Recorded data
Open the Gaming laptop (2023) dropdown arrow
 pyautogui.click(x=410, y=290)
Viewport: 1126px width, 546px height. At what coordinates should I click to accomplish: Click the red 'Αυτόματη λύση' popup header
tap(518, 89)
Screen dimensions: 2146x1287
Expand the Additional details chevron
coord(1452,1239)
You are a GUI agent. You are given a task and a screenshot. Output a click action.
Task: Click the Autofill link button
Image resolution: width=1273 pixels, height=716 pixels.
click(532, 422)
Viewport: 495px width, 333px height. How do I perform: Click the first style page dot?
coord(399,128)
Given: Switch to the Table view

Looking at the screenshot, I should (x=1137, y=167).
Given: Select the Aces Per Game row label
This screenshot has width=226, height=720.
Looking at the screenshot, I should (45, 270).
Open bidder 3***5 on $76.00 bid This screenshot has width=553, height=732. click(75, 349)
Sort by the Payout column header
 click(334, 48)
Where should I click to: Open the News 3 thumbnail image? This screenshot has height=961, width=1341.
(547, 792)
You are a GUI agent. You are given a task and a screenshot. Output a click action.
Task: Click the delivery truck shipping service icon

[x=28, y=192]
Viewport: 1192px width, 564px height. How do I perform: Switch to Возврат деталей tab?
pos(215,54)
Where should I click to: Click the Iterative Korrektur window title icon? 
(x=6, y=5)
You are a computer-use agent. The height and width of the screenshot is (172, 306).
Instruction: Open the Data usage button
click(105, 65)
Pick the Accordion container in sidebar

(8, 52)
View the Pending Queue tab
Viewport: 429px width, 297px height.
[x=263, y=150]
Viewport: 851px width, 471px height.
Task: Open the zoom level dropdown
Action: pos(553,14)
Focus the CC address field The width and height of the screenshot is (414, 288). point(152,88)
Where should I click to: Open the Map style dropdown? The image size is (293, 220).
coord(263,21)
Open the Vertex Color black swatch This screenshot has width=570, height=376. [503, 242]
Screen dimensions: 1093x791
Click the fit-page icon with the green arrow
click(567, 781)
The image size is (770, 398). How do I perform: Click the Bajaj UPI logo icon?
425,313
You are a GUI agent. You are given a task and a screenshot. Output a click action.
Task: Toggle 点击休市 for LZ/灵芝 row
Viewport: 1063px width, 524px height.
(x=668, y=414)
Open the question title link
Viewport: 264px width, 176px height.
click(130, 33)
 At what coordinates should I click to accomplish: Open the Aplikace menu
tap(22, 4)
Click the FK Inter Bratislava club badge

Goal of the exercise:
Edit the entries above by replacing "Where should I click to" with "Where do I click to" everywhere it occurs, and leave everything else unchanged.

Full response:
Open the Gaming laptop (2023) dropdown arrow
 pyautogui.click(x=410, y=290)
Viewport: 1126px width, 546px height. At what coordinates should I click to accomplish: Click the red 'Αυτόματη λύση' popup header
tap(518, 89)
Screen dimensions: 2146x1287
Expand the Additional details chevron
coord(1452,1239)
You are a GUI agent. You are given a task and a screenshot. Output a click action.
Task: Click the Autofill link button
Image resolution: width=1273 pixels, height=716 pixels.
click(532, 422)
Viewport: 495px width, 333px height. How do I perform: Click the first style page dot?
coord(399,128)
Given: Switch to the Table view

Looking at the screenshot, I should (x=1137, y=167).
Given: Select the Aces Per Game row label
This screenshot has width=226, height=720.
Looking at the screenshot, I should (45, 270).
Open bidder 3***5 on $76.00 bid This screenshot has width=553, height=732. click(75, 349)
Sort by the Payout column header
 click(334, 48)
Where do I click to: Open the News 3 thumbnail image? This screenshot has height=961, width=1341.
(547, 792)
You are a GUI agent. You are given a task and a screenshot. Output a click action.
Task: Click the delivery truck shipping service icon

[x=28, y=192]
Viewport: 1192px width, 564px height. How do I perform: Switch to Возврат деталей tab?
pos(215,54)
Where do I click to: Click the Iterative Korrektur window title icon? 
(x=6, y=5)
You are a computer-use agent. The height and width of the screenshot is (172, 306).
Instruction: Open the Data usage button
click(105, 65)
Pick the Accordion container in sidebar

(8, 52)
View the Pending Queue tab
Viewport: 429px width, 297px height.
[x=263, y=150]
Viewport: 851px width, 471px height.
Task: Open the zoom level dropdown
Action: pos(553,14)
Focus the CC address field The width and height of the screenshot is (414, 288). point(152,88)
Where do I click to: Open the Map style dropdown? The image size is (293, 220).
coord(263,21)
Open the Vertex Color black swatch This screenshot has width=570, height=376. [503, 242]
Screen dimensions: 1093x791
Click the fit-page icon with the green arrow
click(567, 781)
The image size is (770, 398). How do I perform: Click the Bajaj UPI logo icon?
425,313
You are a GUI agent. You are given a task and a screenshot. Output a click action.
Task: Toggle 点击休市 for LZ/灵芝 row
Viewport: 1063px width, 524px height.
(x=668, y=414)
Open the question title link
Viewport: 264px width, 176px height.
click(130, 33)
 At what coordinates should I click to accomplish: Open the Aplikace menu
tap(22, 4)
Click the FK Inter Bratislava club badge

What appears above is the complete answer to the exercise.